__Saved entries__
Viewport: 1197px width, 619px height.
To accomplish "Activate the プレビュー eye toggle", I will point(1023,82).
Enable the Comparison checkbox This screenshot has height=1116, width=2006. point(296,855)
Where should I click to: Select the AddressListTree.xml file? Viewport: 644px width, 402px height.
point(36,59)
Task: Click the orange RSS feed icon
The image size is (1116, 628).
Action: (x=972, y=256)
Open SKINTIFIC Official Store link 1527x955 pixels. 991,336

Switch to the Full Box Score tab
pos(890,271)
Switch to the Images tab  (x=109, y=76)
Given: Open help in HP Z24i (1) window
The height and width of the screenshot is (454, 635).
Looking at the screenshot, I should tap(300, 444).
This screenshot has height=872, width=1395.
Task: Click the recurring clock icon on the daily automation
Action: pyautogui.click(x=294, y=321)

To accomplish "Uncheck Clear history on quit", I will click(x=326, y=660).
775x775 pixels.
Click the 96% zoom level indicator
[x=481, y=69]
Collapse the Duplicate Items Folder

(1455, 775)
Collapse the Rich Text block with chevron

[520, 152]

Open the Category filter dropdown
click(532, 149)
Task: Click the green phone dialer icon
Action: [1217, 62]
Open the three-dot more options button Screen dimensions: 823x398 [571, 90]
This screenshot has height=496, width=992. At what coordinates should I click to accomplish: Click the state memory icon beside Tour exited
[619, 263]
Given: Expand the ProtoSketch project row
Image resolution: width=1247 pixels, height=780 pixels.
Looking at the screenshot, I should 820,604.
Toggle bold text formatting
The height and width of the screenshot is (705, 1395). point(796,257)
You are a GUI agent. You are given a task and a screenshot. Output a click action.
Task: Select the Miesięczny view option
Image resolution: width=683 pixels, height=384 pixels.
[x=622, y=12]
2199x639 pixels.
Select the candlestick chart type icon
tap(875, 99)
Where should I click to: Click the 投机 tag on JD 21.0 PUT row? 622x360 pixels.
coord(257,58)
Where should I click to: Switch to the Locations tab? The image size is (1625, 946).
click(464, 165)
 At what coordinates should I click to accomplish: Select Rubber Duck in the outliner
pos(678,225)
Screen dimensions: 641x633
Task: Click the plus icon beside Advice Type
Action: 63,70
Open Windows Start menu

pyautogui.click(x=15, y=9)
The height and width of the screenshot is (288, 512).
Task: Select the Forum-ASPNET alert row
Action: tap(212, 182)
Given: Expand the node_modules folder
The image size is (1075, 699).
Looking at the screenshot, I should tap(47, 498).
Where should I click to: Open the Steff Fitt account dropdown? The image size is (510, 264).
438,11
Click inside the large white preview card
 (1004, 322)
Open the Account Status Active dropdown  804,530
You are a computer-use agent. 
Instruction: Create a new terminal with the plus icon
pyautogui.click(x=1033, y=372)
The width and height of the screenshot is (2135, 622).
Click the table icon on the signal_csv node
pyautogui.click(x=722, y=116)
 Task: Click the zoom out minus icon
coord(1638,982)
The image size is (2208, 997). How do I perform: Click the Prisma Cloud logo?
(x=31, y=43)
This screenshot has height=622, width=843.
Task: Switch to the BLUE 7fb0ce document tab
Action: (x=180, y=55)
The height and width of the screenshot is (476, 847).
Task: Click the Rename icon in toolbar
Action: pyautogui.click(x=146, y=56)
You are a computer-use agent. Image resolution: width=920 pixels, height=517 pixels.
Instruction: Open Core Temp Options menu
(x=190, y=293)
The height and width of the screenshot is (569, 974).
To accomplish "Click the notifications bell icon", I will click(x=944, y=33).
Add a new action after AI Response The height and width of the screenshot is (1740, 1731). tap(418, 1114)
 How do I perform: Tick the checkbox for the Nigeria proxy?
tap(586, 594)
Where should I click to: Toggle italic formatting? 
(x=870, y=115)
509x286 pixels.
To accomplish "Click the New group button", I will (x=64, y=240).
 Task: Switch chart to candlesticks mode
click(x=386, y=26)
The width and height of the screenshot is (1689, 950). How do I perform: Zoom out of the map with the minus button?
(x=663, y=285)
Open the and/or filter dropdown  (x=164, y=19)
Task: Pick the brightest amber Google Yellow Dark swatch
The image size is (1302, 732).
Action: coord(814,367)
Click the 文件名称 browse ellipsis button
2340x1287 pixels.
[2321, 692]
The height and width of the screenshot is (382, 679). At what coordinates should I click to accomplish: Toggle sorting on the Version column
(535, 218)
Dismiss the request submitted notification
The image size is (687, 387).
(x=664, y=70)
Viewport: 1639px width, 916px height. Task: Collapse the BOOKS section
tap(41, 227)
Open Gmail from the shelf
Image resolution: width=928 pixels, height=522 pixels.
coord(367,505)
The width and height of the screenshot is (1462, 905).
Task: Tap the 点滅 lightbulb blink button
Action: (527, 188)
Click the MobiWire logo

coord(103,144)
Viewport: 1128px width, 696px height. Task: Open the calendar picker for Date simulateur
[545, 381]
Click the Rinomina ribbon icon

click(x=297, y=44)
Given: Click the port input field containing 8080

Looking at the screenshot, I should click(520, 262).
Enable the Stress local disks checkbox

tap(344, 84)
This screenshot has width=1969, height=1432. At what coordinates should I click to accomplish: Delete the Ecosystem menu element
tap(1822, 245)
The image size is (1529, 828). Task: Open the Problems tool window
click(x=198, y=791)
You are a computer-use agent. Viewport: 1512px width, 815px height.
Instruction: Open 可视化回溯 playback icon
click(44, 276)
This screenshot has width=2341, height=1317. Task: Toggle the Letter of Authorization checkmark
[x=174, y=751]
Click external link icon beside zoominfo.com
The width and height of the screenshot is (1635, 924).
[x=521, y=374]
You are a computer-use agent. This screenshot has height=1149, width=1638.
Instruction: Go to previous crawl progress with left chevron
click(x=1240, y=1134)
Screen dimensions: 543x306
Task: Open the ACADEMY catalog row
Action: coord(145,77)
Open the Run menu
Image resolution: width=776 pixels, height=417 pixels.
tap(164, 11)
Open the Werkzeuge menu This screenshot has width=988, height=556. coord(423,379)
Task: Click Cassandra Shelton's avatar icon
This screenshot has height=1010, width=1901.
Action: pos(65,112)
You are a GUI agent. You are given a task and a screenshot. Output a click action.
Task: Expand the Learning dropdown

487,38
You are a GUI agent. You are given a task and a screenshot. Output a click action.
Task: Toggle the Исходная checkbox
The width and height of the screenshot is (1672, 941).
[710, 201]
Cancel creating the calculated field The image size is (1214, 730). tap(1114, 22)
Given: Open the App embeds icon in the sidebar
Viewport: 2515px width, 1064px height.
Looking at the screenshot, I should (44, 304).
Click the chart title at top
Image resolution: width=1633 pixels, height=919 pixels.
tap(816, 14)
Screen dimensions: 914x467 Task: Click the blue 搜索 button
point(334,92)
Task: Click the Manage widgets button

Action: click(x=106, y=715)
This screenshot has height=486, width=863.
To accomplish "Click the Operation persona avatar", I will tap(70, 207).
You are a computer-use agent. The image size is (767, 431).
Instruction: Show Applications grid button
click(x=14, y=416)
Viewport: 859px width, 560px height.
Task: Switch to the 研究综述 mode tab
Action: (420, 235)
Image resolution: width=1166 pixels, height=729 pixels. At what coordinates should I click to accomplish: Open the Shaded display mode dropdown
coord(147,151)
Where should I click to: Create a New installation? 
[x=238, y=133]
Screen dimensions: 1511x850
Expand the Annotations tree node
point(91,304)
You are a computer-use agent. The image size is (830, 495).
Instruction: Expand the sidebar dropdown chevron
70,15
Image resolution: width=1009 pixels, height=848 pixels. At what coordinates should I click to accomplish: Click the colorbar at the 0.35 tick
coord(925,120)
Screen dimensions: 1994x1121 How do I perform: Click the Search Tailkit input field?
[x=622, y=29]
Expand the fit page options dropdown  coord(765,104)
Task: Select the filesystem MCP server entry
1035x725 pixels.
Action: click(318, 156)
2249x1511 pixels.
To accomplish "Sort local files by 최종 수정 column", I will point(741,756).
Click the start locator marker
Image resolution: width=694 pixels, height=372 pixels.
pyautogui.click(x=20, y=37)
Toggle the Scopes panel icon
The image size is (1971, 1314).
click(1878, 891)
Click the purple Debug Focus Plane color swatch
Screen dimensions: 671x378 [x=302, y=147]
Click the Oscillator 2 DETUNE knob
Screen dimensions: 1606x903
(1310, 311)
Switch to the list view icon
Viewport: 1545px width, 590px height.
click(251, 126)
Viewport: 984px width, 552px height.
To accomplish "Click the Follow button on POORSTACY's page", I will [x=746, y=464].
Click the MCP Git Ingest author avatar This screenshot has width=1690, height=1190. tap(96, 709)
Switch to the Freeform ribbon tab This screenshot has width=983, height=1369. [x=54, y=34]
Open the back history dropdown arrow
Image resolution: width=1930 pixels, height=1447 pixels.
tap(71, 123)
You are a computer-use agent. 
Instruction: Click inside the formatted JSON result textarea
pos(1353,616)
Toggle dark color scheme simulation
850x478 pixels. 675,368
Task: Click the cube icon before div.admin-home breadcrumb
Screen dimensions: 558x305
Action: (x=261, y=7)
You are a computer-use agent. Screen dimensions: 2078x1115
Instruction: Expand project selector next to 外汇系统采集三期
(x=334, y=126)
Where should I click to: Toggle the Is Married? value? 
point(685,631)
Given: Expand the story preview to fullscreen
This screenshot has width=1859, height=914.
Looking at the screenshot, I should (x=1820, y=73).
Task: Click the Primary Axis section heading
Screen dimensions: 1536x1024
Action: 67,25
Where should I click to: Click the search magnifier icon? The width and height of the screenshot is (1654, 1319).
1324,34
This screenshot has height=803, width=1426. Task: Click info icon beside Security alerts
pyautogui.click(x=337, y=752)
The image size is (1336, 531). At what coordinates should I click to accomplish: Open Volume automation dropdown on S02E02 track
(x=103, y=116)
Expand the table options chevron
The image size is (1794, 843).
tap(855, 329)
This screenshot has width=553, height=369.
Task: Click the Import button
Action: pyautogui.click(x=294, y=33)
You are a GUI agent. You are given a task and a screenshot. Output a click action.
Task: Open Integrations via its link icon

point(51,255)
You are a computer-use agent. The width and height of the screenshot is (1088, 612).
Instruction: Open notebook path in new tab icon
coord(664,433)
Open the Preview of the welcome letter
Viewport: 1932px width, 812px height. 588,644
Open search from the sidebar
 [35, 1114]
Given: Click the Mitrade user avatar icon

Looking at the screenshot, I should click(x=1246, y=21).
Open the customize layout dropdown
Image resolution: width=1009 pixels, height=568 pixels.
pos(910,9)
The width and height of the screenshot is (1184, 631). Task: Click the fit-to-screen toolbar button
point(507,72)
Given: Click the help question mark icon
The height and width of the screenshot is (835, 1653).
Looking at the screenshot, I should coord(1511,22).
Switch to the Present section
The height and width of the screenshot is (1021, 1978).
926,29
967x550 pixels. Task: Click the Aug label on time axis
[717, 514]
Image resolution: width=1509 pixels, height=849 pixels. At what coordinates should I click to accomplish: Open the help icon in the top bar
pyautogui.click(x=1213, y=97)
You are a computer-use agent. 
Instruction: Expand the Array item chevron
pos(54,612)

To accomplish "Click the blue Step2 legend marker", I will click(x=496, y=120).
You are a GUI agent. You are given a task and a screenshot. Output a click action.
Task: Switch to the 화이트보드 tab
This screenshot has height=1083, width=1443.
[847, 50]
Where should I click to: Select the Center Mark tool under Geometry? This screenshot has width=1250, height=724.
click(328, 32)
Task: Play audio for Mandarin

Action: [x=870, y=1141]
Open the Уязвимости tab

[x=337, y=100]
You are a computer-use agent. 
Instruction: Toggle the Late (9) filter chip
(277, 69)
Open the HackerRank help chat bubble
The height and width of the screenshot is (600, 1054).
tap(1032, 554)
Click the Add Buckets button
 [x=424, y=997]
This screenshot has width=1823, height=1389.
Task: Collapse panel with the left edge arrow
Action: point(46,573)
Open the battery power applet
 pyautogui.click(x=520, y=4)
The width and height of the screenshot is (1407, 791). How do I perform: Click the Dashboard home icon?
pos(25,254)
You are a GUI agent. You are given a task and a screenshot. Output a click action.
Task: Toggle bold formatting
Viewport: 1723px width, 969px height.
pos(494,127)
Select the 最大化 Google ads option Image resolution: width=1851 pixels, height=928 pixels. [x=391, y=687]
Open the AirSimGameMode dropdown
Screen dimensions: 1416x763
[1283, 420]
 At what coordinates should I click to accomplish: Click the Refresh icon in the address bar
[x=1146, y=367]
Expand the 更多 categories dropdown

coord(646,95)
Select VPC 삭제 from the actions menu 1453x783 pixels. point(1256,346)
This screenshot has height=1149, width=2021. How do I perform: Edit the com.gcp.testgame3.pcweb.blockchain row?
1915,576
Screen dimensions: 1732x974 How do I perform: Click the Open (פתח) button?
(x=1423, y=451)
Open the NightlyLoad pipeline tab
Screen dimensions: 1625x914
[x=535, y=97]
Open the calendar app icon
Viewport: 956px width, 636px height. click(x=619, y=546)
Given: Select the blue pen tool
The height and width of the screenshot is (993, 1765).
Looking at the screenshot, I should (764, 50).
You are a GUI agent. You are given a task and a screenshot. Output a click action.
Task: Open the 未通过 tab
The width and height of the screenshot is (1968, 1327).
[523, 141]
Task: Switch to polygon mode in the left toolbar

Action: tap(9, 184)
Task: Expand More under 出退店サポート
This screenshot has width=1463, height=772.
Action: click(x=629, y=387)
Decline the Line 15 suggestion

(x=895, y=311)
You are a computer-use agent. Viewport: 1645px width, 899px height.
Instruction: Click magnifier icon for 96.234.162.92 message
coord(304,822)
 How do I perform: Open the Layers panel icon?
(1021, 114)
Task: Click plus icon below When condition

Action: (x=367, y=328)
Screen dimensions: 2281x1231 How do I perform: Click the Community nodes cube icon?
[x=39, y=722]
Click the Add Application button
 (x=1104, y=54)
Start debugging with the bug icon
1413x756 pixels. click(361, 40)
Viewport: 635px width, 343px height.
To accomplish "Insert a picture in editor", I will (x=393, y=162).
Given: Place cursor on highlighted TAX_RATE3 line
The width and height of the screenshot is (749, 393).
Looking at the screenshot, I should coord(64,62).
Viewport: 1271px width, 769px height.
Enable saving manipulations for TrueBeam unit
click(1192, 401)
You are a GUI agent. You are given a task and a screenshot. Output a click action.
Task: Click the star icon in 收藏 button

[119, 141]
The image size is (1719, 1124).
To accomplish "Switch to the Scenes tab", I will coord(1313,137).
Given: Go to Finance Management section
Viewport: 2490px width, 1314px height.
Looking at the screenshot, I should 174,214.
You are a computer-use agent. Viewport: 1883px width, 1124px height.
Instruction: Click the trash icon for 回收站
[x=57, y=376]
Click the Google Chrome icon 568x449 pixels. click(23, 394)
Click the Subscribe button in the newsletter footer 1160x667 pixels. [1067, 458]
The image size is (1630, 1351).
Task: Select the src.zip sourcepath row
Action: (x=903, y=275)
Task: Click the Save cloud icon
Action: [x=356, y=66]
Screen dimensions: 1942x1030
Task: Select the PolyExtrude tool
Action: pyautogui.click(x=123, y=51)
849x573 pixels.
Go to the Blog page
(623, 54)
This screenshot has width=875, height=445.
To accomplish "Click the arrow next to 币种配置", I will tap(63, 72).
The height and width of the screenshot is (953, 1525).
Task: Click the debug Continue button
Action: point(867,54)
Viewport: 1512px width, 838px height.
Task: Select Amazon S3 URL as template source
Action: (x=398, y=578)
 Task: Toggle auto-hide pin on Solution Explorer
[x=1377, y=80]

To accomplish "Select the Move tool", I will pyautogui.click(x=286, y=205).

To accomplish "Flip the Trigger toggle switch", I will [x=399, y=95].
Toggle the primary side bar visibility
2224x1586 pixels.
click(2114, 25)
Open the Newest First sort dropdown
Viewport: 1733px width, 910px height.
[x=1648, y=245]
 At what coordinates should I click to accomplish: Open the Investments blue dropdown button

__REQUIREMENT__
Pull out the lines above in which the word "marker" appears.

__ANSWER BOX__
Click the start locator marker
To accomplish "Click the blue Step2 legend marker", I will click(x=496, y=120).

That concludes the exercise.